Examples that use example-scoped platform-managed MetaTables must set MSM_AUTO_REGISTER_NAMESPACE=mainsequence.examples before importing MetaTable-backed msm.api or msm.models modules, then run explicit startup attachment. Row operations never register or attach MetaTables on first use. A different namespace or registration configuration is rejected for the already-initialized process.

Pass models=[...] to explicit preflight when a workflow only needs a subset of tables, for example msm.start_engine(models=["Asset"]). Normal examples and application code should use typed row classes such as msm.api.assets.Asset.upsert(...). Use runtime.table(...) and runtime.context only for lower-level repository or service internals.

See examples/msm/platform/inspect_markets_metatable_models.py for a small offline inspection example that prints the SDK-derived table names.

Project-Local MetaTable Extensions

Use this workflow when an application owns a custom markets table that should be migrated and registered with the same path as built-in tables:

  1. Define the SQLAlchemy model with MarketsMetaTableMixin and MarketsBase.
  2. Give it one stable __metatable_identifier__.
  3. Declare relationships with normal SQLAlchemy ForeignKey(...) targets.
  4. Optionally set __markets_storage_app__ to a project-owned app segment when the extension table should not use the library default ms_markets physical table-name prefix.
  5. Add or sync the package/project migration that creates or refreshes the table and finalizes the schema.
  6. Attach at runtime with msm.start_engine(models=[MyModelTable]).
  7. Put row operations in an optional MarketsMetaTableRow wrapper.

The models=[...] selector is the public runtime attachment boundary. It expands foreign-key dependencies, verifies and attaches the selected SQLAlchemy model through direct backend lookup, and binds the resolved backend MetaTable object back to that model.
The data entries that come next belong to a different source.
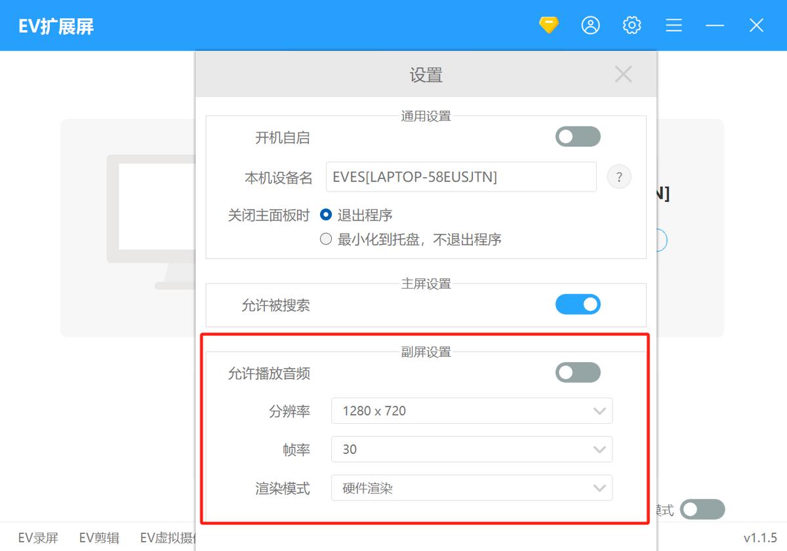This screenshot has width=787, height=551.
Task: Click the 本机设备名 text field
Action: (x=460, y=177)
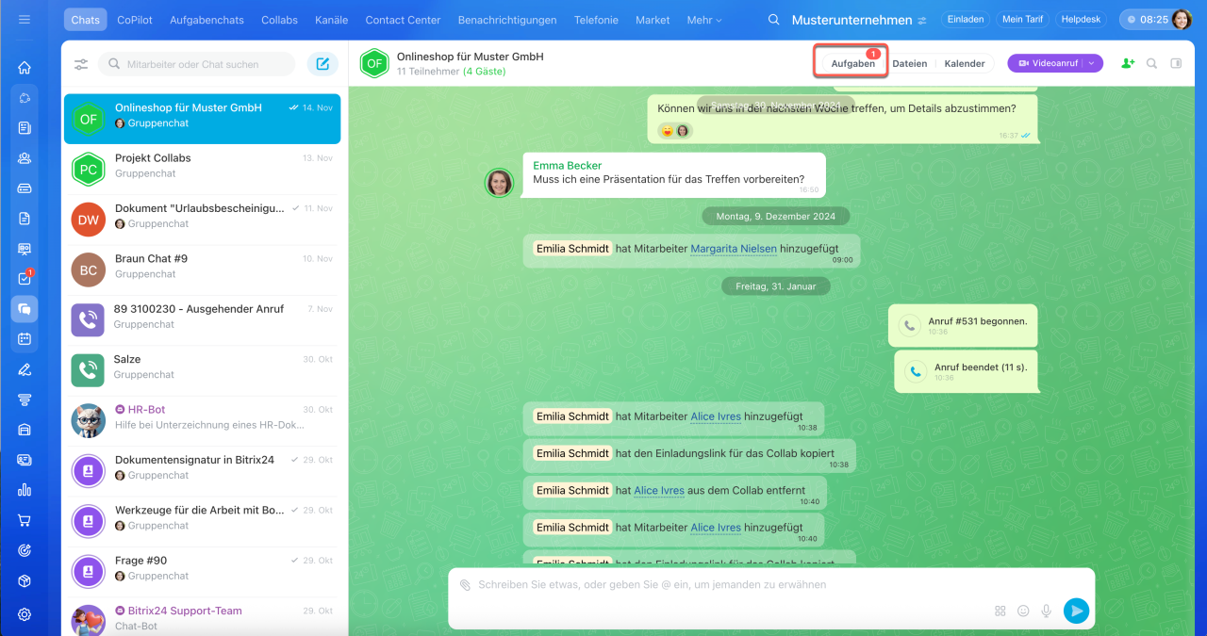Open the Videoanruf dropdown arrow
Screen dimensions: 1207x636
[x=1092, y=63]
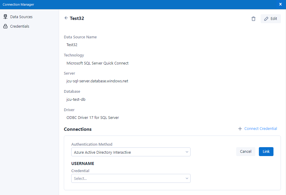Click the Data Sources database icon

tap(5, 17)
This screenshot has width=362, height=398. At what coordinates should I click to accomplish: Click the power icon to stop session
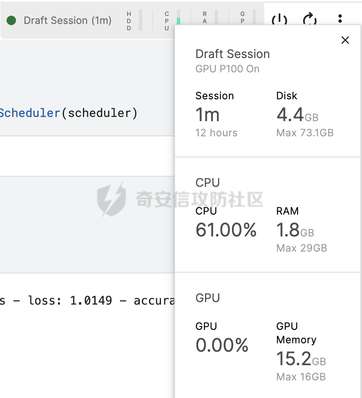tap(279, 19)
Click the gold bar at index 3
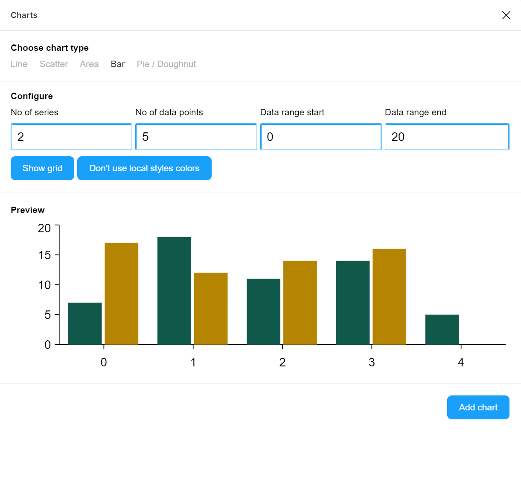This screenshot has width=521, height=477. coord(389,296)
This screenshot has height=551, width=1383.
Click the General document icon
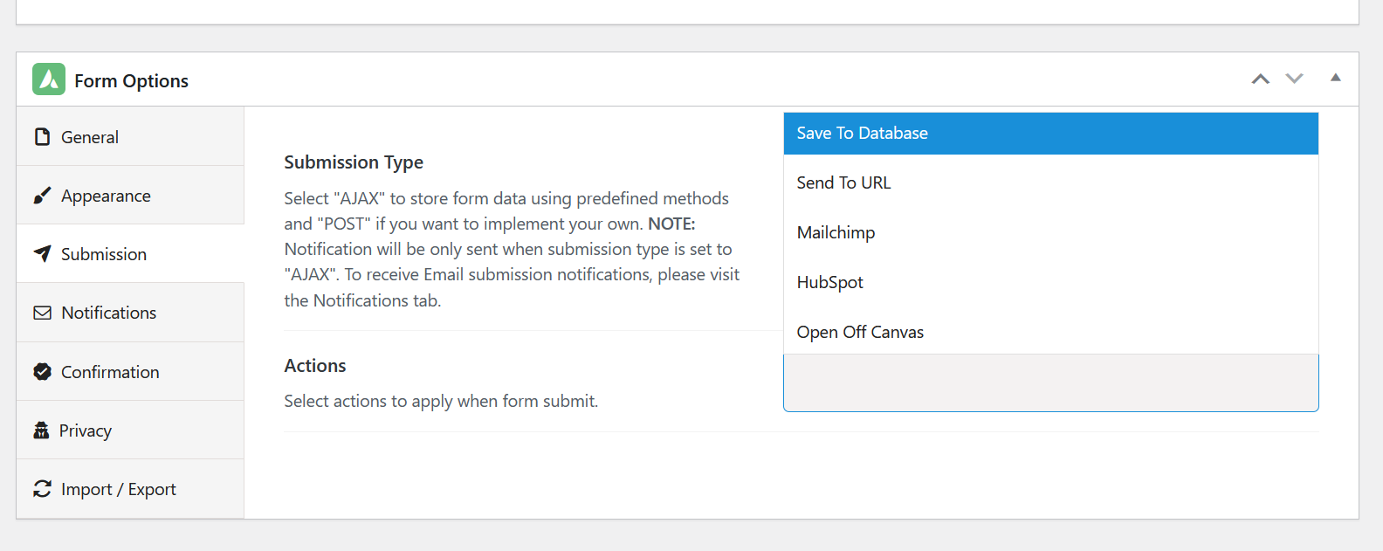click(42, 137)
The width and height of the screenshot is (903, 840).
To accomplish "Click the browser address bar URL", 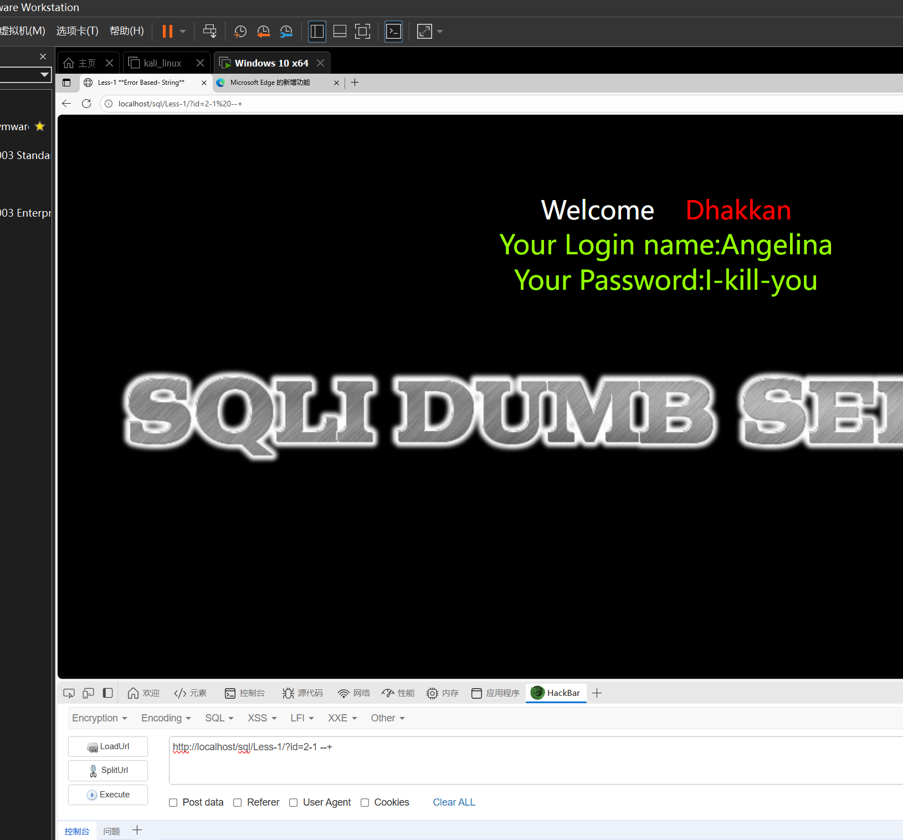I will click(x=180, y=104).
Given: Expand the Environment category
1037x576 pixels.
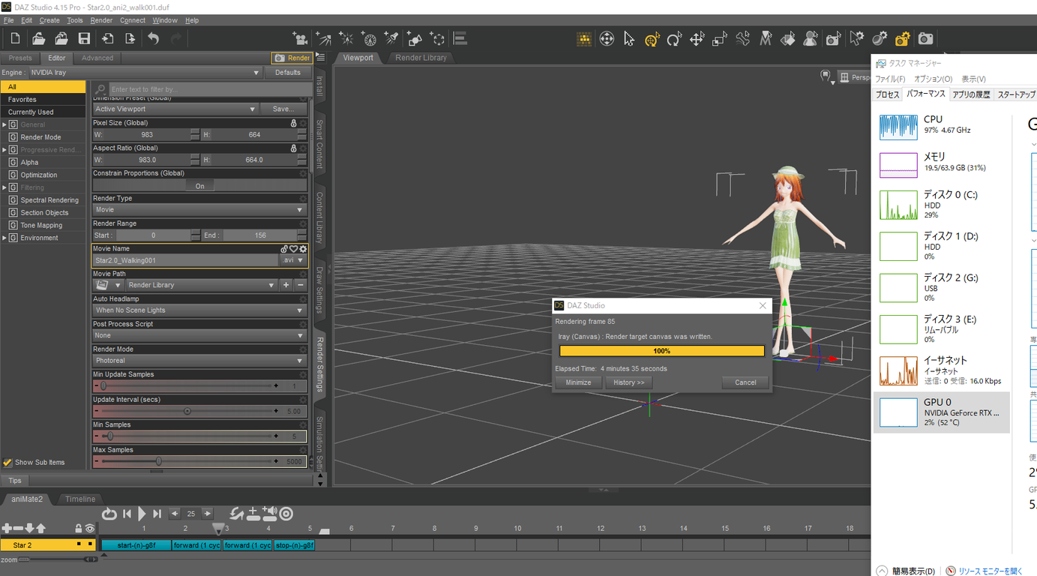Looking at the screenshot, I should tap(4, 238).
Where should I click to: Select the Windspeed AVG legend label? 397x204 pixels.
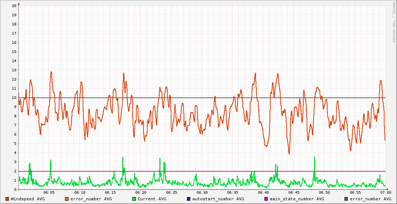tap(28, 199)
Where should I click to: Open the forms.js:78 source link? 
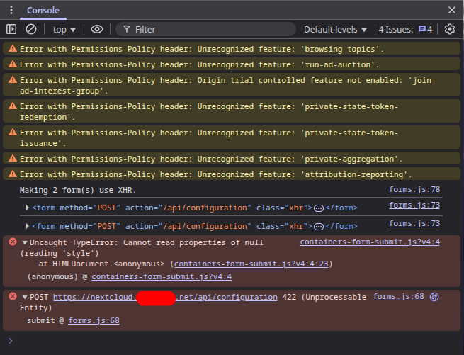pos(414,189)
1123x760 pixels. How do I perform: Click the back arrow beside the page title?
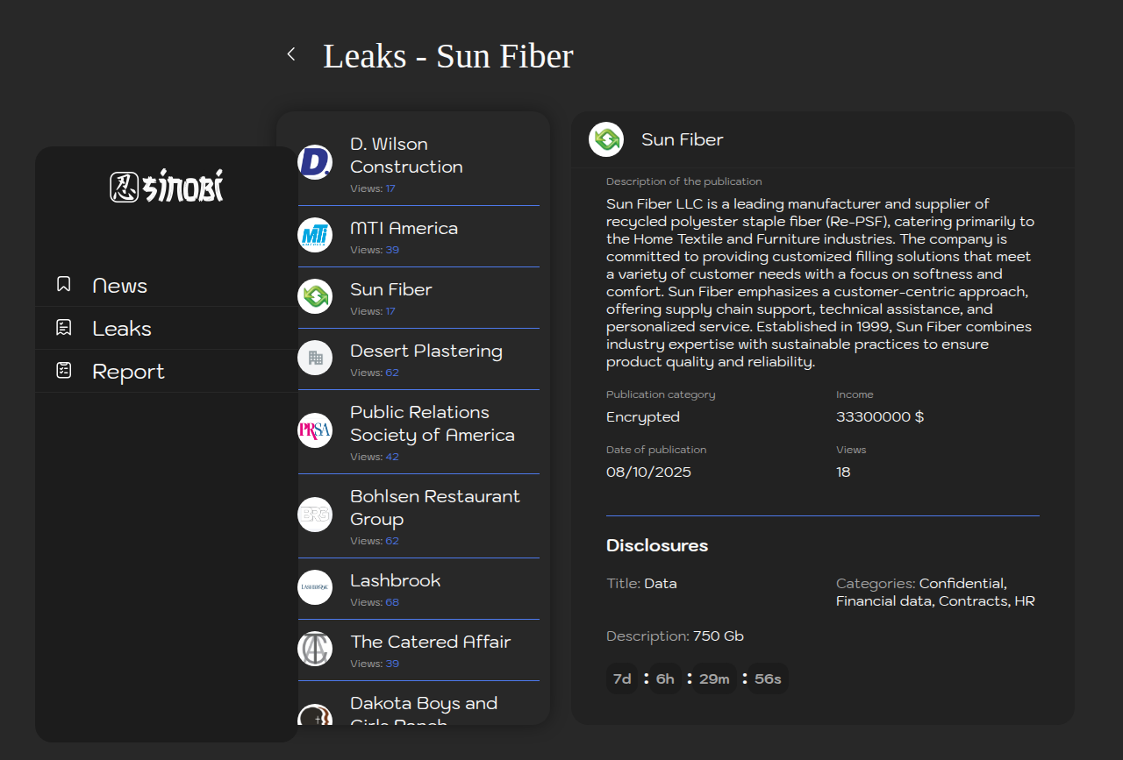(291, 54)
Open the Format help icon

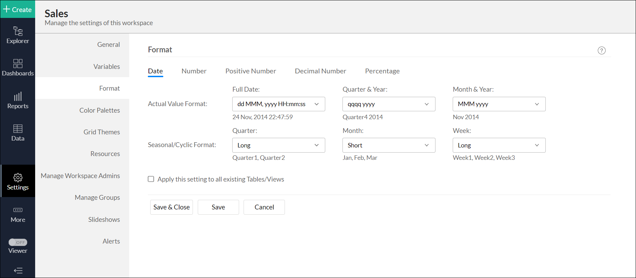[x=601, y=51]
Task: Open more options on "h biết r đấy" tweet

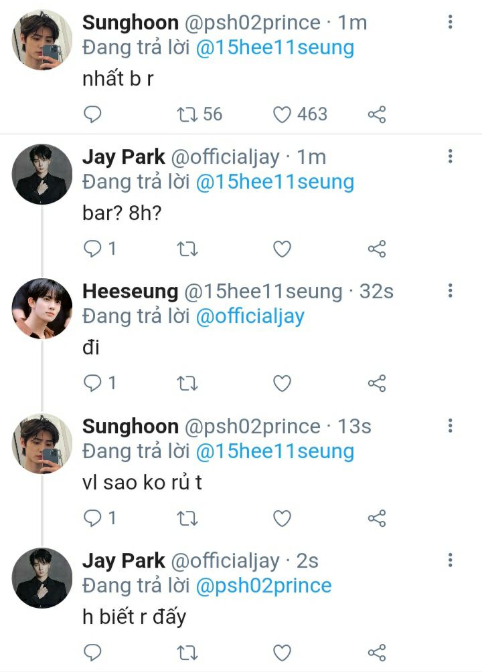Action: (451, 560)
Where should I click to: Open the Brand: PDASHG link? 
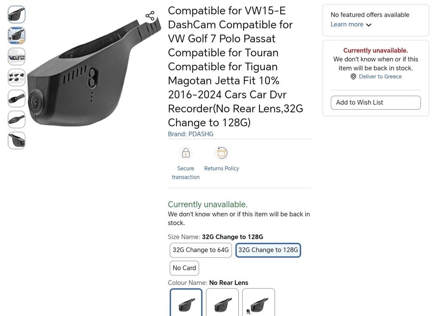pos(191,134)
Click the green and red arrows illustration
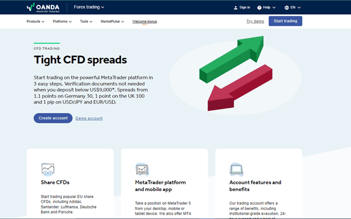This screenshot has width=351, height=219. click(235, 73)
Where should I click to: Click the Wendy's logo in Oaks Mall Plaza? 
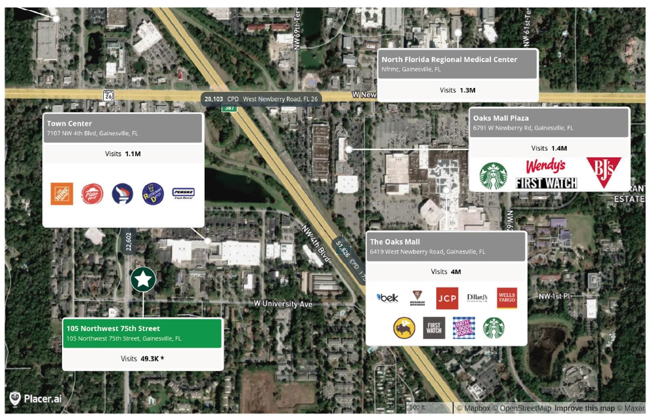pyautogui.click(x=545, y=166)
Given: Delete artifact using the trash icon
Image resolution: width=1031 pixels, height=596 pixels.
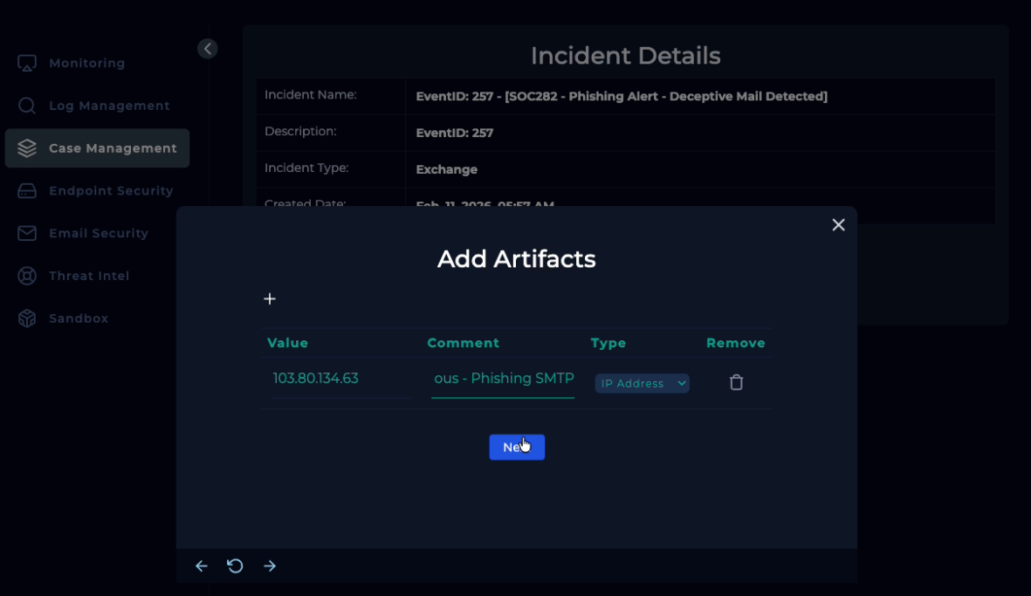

Do not build a project-local UID map or call row create_schemas() helpers as the extension mechanism.

For asset detail tables keyed by AssetTable.uid, expose uid as an alias of asset_uid in the row wrapper while keeping the SQLAlchemy primary key on asset_uid.

See examples/msm/platform/custom_asset_details_extension.py for a minimal project-local asset detail table, row wrapper, and startup function.